# Sticky  September TOTM Voting



## funlad3 (Oct 9, 2010)

Awesome tank shots this time around guys, voting will be difficult this time! 


Tank 1











Tank 2











Tank 3











Tank 4











Tank 5











Good luck everyone!


----------



## grogan (Jan 23, 2011)

Nice tanks everybody.


----------



## TU55LER (Jul 15, 2012)

Vote for tank 1! WHOO!


----------



## Coolfish (Apr 30, 2012)

Why are the pics so small all the time?


----------



## Mad Martyn (Sep 27, 2012)

Am I too late to send in my tank photo for this month? 
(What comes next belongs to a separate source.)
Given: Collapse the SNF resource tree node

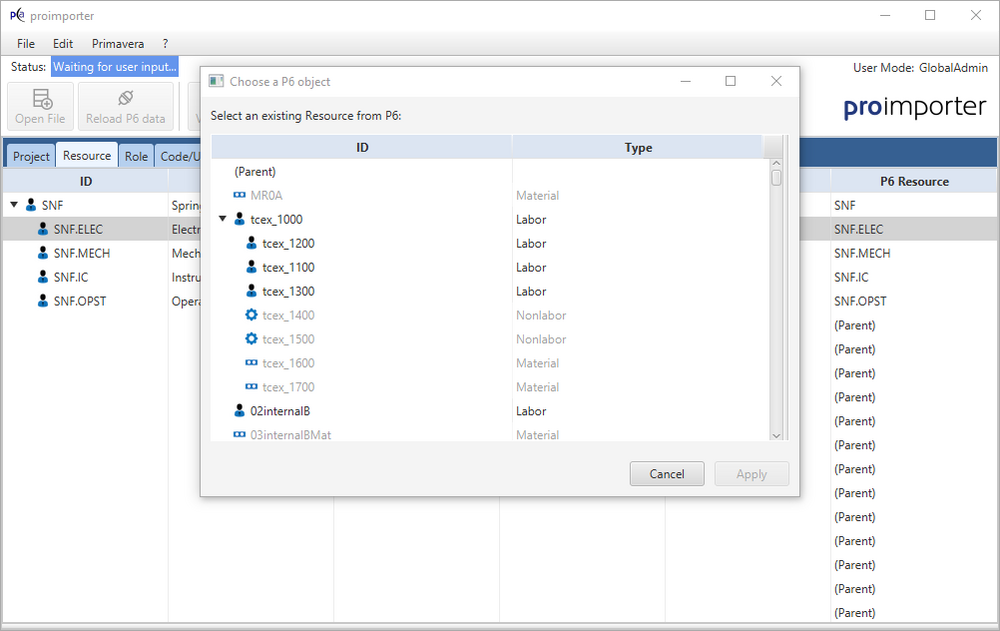Looking at the screenshot, I should (x=14, y=205).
Sent from my iPhone using PG Free


----------



## Coolfish (Apr 30, 2012)

Yes but you can send one next month.


----------



## funlad3 (Oct 9, 2010)

Coolfish said:


> Why are the pics so small all the time?
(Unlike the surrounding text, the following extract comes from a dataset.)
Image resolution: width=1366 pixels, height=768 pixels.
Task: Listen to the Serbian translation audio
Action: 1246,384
I resize them so that they're all, roughly, the same size. Having them small actually works towards everyone's advantage, as it removes any graininess. All the same, I'll make the entries a little larger next month.


----------



## Mad Martyn (Sep 27, 2012)

Thanks coolfish!


Sent from my iPhone using PetGuide


----------



## bullseyejoey (Aug 30, 2012)

Tank 5


Sent from my iPod touch using PG Free


----------



## bullseyejoey (Aug 30, 2012)

How should I send in a photo for next month


Sent from my iPod touch using PG Free


----------



## MainelyFish (Sep 20, 2012)

Tank 5.....


----------



## Cory1990 (Jun 14, 2012)

Thanks everyone for voting for my tank!


----------



## Cory1990 (Jun 14, 2012)

Where's the announcements and new poll for October? We're falling way behind again...


----------



## Fishy friend2 (Dec 7, 2011)

Wheres my entry?


----------



## BV77 (Jan 22, 2005)

Well here it is the middle on Oct, and no Sept TOTM or POTM winners announced. and NO Oct TOTM or POTM started.


----------



## sean_130 (Sep 19, 2012)

BV77 said:


> Well here it is the middle on Oct, and no Sept TOTM or POTM winners announced. and NO Oct TOTM or POTM started.


Classy


----------



## PuterChickFL (Feb 23, 2010)

Cory1990 said:


> Where's the announcements and new poll for October? We're falling way behind again...





BV77 said:


> Well here it is the middle on Oct, and no Sept TOTM or POTM winners announced. and NO Oct TOTM or POTM started.


----------



## PuterChickFL (Feb 23, 2010)

sean_130 said:


> Classy


maybe not, but you havent been around long enough to understand.....


----------



## deadmanwalking (Aug 3, 2012)

Good Luck to everyone who entered!


----------



## kcrunch (Aug 17, 2012)

Who is running the TOTM?? I made some decor changes looking to send in my pics soon before I get busy again.


----------



## lohachata (Jan 27, 2006)

send your entries to zebradanio12..


----------



## kcrunch (Aug 17, 2012)

I sent mine but I havent seen it yet..


----------



## ZebraDanio12 (Jun 17, 2011)

Krunch, little bit of delay. Not enough entries for a contest yet.


----------